用事を済ませて帰ったのは、あたりがすっかり暗くなってからだった。家の前で見上げると、ベランダには洗濯物が並んだままだ。物干し竿の影が、街灯に照らされて壁に伸びていた。
ドアを開けると、テレビの音が流れている。夫は出かけたときと同じ姿勢で、スマホを見ていた。テーブルには空のグラスと、封を切ったお菓子の袋。数時間のあいだ、この部屋の景色はひとつも動いていなかった。
「洗濯物、そのままだね」
「洗濯物は後でやろうと思ってた」
目も上げずに返ってきた一言に、私は何も言わずベランダへ向かった。
取り込んだタオルは、夜の湿気を吸って重たかった。
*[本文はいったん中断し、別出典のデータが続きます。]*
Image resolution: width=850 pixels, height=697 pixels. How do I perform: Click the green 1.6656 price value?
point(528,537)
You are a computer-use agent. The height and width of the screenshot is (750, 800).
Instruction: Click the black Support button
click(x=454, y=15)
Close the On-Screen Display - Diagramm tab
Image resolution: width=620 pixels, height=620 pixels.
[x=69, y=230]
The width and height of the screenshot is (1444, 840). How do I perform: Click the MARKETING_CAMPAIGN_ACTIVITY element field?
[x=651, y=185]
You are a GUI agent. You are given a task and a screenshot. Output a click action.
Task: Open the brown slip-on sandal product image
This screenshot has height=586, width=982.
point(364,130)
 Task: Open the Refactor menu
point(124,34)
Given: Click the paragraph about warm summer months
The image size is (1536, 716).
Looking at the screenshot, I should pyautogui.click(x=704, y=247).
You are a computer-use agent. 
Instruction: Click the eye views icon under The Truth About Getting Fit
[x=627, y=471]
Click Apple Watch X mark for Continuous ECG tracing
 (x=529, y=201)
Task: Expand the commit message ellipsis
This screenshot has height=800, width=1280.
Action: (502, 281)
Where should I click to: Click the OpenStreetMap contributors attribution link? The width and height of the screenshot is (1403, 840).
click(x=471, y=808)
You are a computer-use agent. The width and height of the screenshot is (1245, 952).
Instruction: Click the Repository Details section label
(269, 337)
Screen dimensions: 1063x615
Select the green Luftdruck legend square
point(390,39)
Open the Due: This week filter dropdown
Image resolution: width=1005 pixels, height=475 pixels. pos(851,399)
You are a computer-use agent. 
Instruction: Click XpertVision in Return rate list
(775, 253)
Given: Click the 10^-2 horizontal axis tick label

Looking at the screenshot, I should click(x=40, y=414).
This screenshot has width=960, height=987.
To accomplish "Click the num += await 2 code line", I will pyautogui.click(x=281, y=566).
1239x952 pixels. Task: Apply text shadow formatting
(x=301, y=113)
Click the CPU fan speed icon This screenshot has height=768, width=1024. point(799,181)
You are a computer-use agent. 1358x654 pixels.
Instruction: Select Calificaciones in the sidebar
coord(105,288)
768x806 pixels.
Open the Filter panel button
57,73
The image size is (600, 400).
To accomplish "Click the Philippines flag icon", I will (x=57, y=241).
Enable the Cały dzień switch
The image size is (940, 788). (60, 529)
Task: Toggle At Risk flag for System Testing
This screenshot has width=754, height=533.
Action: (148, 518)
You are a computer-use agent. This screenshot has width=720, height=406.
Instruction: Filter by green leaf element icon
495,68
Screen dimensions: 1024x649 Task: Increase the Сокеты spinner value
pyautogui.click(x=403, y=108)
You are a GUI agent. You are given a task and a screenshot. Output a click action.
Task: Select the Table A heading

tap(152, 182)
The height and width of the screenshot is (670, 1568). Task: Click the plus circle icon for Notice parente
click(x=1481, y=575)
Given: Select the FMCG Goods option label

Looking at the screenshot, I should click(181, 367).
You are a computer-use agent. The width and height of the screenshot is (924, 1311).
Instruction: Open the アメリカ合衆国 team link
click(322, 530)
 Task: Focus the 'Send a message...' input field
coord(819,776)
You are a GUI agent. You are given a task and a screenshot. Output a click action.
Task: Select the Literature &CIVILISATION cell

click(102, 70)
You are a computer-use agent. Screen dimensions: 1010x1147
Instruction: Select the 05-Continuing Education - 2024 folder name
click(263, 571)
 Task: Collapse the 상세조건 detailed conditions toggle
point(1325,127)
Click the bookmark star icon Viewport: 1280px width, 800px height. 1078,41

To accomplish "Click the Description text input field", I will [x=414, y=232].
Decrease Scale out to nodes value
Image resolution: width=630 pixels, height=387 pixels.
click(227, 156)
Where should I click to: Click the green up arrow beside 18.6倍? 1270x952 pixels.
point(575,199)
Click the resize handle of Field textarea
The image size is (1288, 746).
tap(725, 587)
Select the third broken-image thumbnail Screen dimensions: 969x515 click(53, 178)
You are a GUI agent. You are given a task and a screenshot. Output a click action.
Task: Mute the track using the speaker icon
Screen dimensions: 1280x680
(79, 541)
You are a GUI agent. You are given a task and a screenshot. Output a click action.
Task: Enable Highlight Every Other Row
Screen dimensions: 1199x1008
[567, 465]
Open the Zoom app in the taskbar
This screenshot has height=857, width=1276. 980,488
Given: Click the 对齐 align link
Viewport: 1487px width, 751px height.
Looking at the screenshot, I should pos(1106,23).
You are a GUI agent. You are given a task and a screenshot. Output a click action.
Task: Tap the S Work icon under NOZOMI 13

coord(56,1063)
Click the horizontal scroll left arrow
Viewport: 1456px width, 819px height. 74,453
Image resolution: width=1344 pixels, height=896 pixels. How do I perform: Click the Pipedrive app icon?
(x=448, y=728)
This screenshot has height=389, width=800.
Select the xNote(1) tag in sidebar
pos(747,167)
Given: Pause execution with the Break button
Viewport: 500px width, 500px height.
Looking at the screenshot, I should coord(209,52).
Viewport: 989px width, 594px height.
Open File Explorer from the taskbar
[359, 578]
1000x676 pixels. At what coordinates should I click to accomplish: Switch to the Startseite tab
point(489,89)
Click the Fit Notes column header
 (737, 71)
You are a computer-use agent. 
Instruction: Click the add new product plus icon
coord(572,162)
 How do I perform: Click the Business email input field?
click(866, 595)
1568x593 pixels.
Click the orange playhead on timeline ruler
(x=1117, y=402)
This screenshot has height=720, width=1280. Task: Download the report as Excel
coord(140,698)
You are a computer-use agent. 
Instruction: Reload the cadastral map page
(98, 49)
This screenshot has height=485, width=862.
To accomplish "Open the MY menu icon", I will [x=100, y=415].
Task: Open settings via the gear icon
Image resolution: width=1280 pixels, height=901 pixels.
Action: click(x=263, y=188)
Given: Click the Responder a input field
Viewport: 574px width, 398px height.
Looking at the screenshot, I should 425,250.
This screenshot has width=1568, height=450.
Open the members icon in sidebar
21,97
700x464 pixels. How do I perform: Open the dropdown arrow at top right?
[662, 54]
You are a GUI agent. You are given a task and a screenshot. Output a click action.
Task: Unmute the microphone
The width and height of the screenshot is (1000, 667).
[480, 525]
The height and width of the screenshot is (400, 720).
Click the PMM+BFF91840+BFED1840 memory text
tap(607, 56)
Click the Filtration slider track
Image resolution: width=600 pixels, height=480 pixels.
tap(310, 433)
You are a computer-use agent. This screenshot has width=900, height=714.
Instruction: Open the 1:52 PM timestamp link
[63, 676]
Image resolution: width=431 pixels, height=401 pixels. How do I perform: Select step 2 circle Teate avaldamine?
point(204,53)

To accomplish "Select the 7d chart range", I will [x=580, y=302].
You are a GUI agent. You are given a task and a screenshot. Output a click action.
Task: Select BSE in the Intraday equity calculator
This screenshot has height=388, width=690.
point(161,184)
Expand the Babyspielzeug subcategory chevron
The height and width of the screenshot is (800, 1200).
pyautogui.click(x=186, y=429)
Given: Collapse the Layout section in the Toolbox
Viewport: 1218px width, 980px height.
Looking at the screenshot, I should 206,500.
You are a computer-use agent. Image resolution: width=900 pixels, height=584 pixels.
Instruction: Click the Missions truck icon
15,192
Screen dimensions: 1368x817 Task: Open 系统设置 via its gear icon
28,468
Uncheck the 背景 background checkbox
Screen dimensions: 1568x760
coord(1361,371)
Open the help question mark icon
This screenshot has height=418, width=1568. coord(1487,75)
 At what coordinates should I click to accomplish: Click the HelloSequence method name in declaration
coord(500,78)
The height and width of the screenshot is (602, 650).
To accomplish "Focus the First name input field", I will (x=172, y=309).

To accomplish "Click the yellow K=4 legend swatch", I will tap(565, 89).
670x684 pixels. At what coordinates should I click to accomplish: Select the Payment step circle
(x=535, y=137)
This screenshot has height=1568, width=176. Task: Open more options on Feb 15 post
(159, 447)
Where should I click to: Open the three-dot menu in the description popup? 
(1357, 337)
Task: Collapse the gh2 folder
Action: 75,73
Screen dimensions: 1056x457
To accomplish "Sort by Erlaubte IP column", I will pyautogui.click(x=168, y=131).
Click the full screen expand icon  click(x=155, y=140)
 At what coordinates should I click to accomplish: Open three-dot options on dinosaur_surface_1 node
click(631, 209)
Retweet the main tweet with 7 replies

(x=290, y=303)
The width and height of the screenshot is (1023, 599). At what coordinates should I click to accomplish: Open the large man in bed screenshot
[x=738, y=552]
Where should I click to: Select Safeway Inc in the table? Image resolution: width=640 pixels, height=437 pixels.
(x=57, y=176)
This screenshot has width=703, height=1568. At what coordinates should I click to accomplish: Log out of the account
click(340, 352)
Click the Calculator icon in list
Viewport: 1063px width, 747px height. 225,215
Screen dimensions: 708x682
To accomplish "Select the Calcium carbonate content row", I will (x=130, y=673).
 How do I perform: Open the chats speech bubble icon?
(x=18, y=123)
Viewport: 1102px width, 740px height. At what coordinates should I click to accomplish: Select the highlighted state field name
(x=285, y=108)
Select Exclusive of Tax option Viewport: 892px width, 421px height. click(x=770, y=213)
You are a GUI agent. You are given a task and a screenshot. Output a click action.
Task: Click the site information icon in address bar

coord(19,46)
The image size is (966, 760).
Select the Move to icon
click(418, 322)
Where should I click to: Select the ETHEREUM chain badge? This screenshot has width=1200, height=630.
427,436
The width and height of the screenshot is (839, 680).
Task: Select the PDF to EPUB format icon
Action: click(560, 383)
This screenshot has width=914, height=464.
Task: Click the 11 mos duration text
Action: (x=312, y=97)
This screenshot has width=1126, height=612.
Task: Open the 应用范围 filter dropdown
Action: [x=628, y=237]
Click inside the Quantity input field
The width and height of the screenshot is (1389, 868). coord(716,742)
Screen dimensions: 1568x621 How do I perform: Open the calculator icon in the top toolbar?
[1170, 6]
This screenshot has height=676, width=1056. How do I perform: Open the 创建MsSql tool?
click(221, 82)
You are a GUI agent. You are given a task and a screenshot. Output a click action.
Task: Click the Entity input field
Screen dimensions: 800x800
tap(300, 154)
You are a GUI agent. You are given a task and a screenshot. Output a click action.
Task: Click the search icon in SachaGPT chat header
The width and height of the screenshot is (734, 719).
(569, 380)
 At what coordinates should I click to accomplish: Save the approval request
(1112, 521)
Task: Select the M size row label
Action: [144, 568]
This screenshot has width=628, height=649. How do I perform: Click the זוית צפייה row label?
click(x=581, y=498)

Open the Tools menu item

日なたのにおいは消えて、指先に冷たさだけが残る。台所は当然、火も水も止まったまま。私は結局、鍋を火にかけながら洗濯物を畳んだ。
翌朝、はっきり告げた
その夜は何も言わなかった。言えば、疲れているところに責められたという話にすり替わるのが分かっていたからだ。
布団に入ってからも、湿ったタオルの感触が指先に残っていた。同じことは何度もあって、そのたびに拾ってきたのは私だ。今度こそ、朝いちばんに言おうと決めた。
翌朝、コーヒーを二つ置いてから、私は椅子に座り直した。
「昨日のことだけど、後回しにされると結局そのまま私の負担になるの。できないなら、最初に断ってほしい」
夫はカップに手を伸ばしかけて、動きを止めた。
「そんな、断るほどのことじゃないだろ。忘れてただけで」
「忘れるなら、はじめから引き受けないで」
声を荒らげたわけではない。それでも夫は、返す言葉を探して黙り込んだ。カップを持ったまま、視線だけが泳いでいる。
「……悪かった。次からはすぐやるよ」
「うん。無理なときは、そう言ってくれるだけでいい」
気にしないで、とは言わなかった。ここで流したら、また同じ夕方が来るだけだからだ。
それからの夫は、少し変わった。頼んだことを、その場で片づけるようになったのだ。
「もう入れといたよ。畳むのも途中までやった」
できない日には、こう先手を打ってくるようになった。
「今日は動けそうにない。だから受けないでおく」
正直に言われるほうが、こちらは何倍も動きやすい。頼む側が結局全部やる、あの休日の夕方は、それきり我が家から消えた。
※tendが独自に実施したアンケートで集めた、30代・女性読者様の体験談をもとに記事化しています
※本コンテンツ内の画像は、生成AIを利用して作成しています。